### INPUT

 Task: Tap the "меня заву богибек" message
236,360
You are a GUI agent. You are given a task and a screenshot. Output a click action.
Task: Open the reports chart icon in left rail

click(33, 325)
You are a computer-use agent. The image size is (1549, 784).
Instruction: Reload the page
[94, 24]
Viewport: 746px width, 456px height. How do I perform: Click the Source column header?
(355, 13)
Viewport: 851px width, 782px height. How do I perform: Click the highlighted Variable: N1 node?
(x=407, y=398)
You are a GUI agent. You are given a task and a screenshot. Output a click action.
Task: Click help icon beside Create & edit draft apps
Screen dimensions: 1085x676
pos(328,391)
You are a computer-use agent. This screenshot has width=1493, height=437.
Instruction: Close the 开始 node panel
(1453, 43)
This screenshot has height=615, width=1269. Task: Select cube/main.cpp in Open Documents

### HOW TO COMPLETE THIS TASK
The full set of entries above has to be restated exactly.

### ANSWER TO THE EXERCISE
 Task: Tap the "меня заву богибек" message
236,360
You are a GUI agent. You are given a task and a screenshot. Output a click action.
Task: Open the reports chart icon in left rail

click(33, 325)
You are a computer-use agent. The image size is (1549, 784).
Instruction: Reload the page
[94, 24]
Viewport: 746px width, 456px height. How do I perform: Click the Source column header?
(355, 13)
Viewport: 851px width, 782px height. How do I perform: Click the highlighted Variable: N1 node?
(x=407, y=398)
You are a GUI agent. You are given a task and a screenshot. Output a click action.
Task: Click help icon beside Create & edit draft apps
Screen dimensions: 1085x676
pos(328,391)
You are a computer-use agent. This screenshot has width=1493, height=437.
Instruction: Close the 开始 node panel
(1453, 43)
This screenshot has height=615, width=1269. Task: Select cube/main.cpp in Open Documents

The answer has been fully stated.